■ **Data extract**
━━━━━━━━

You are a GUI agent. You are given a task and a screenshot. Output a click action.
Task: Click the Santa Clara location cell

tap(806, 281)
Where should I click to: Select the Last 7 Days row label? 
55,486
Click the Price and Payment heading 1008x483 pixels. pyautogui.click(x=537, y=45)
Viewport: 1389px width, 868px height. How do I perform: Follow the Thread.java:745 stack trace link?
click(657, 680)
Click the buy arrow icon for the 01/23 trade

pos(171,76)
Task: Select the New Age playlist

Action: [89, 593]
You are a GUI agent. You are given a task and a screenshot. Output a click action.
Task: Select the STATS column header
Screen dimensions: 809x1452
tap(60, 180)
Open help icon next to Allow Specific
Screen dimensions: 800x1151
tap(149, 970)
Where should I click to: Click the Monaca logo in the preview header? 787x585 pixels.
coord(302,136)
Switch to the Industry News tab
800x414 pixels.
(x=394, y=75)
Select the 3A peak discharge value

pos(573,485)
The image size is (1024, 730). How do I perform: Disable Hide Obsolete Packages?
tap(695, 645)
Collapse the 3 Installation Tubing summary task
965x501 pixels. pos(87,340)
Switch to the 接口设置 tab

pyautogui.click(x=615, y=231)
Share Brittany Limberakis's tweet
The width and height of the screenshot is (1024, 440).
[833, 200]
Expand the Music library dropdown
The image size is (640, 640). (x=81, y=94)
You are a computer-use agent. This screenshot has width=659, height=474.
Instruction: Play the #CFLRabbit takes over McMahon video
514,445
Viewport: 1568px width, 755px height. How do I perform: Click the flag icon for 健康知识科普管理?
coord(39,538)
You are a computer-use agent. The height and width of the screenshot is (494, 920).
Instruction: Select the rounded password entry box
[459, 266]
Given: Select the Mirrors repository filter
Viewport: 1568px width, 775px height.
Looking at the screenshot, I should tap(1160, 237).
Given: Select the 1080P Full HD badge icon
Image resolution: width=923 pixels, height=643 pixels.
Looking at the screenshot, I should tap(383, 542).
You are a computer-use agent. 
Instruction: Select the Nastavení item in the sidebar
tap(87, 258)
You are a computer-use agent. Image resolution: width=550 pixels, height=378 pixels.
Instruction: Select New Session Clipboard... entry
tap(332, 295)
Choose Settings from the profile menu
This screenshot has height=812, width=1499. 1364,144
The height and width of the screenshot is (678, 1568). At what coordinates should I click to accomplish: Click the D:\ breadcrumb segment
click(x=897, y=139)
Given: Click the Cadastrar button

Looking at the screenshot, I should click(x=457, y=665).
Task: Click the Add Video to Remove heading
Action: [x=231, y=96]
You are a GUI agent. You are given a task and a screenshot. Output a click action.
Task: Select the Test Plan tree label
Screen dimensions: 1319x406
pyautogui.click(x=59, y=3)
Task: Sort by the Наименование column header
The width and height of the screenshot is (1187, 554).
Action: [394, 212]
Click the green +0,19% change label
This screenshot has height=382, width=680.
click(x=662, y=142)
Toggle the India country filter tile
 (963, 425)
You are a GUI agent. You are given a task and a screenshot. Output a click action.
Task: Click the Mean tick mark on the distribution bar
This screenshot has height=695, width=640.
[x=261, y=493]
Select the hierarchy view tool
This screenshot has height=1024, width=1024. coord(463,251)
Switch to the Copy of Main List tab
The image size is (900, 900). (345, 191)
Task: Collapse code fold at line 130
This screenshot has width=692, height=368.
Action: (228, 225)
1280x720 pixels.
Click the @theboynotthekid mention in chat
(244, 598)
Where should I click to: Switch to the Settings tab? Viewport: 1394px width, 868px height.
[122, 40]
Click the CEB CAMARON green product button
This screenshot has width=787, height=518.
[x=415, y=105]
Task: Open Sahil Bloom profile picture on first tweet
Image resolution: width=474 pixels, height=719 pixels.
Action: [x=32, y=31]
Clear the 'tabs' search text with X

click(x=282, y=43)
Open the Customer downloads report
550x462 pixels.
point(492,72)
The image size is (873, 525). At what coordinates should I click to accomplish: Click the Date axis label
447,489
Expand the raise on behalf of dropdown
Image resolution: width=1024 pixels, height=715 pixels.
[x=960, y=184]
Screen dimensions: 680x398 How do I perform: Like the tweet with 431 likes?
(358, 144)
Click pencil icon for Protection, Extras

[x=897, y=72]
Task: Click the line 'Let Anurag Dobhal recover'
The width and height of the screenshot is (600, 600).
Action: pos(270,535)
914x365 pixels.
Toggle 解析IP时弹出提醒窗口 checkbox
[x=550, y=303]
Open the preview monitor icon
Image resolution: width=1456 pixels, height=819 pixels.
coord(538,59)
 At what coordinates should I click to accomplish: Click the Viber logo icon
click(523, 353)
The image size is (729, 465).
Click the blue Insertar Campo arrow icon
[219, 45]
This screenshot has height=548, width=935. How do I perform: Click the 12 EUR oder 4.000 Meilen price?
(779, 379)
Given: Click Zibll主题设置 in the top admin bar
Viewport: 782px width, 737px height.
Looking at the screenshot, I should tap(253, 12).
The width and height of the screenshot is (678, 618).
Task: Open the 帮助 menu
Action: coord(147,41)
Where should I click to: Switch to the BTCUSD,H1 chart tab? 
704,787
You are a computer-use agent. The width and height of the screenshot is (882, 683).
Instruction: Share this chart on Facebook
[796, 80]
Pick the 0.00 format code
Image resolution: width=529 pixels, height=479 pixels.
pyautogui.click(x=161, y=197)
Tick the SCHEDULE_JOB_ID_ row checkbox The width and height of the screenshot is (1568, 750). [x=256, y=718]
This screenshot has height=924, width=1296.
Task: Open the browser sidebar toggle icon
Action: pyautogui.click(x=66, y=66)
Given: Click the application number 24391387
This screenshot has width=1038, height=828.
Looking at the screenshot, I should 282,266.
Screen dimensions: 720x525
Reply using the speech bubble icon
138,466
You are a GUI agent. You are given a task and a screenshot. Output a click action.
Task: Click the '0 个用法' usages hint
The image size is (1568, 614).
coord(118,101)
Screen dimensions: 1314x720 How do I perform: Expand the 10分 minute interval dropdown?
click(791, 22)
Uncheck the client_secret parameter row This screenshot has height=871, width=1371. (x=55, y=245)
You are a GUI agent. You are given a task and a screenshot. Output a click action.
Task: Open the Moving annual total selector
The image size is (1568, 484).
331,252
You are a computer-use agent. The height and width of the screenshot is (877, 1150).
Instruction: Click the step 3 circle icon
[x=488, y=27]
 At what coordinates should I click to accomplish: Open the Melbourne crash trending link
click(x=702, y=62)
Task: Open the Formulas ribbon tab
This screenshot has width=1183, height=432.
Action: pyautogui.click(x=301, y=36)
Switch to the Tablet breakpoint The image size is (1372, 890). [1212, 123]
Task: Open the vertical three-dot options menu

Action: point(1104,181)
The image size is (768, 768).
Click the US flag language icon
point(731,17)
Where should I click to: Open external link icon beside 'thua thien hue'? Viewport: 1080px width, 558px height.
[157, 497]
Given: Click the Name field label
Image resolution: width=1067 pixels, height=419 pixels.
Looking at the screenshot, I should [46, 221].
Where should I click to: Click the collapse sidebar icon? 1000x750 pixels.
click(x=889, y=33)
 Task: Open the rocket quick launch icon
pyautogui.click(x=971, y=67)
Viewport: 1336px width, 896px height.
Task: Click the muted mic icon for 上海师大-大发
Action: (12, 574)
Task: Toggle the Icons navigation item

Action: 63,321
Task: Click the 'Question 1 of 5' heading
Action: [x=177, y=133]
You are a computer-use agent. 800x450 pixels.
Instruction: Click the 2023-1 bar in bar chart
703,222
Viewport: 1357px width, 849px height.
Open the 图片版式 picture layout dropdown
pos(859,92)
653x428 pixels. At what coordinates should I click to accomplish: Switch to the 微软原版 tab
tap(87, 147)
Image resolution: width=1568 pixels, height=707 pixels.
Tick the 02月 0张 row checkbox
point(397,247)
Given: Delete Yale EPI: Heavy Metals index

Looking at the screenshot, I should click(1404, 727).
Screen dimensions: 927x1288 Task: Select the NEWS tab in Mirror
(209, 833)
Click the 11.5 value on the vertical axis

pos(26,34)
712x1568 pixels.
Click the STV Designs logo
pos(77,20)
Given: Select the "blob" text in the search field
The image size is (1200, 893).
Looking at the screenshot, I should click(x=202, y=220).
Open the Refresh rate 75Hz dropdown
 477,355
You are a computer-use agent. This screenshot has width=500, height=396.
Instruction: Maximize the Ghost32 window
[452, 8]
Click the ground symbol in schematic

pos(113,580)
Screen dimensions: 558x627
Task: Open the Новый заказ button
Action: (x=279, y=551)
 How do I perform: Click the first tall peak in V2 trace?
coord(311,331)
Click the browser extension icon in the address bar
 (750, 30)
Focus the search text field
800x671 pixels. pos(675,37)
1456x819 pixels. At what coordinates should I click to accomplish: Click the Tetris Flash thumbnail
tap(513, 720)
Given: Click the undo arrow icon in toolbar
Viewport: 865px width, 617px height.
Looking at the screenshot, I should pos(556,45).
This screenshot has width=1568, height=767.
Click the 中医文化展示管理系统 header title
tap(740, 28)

━━━━━━━━

Can you copy out the entries again, starting at the line containing "Click the CEB CAMARON green product button" and ending after the line containing "Action: pos(270,535)"?

■ **Result of this exercise**
Click the CEB CAMARON green product button
This screenshot has width=787, height=518.
[x=415, y=105]
Task: Open Sahil Bloom profile picture on first tweet
Image resolution: width=474 pixels, height=719 pixels.
Action: [x=32, y=31]
Clear the 'tabs' search text with X

click(x=282, y=43)
Open the Customer downloads report
550x462 pixels.
point(492,72)
The image size is (873, 525). At what coordinates should I click to accomplish: Click the Date axis label
447,489
Expand the raise on behalf of dropdown
Image resolution: width=1024 pixels, height=715 pixels.
[x=960, y=184]
Screen dimensions: 680x398 How do I perform: Like the tweet with 431 likes?
(358, 144)
Click pencil icon for Protection, Extras

[x=897, y=72]
Task: Click the line 'Let Anurag Dobhal recover'
The width and height of the screenshot is (600, 600).
Action: pos(270,535)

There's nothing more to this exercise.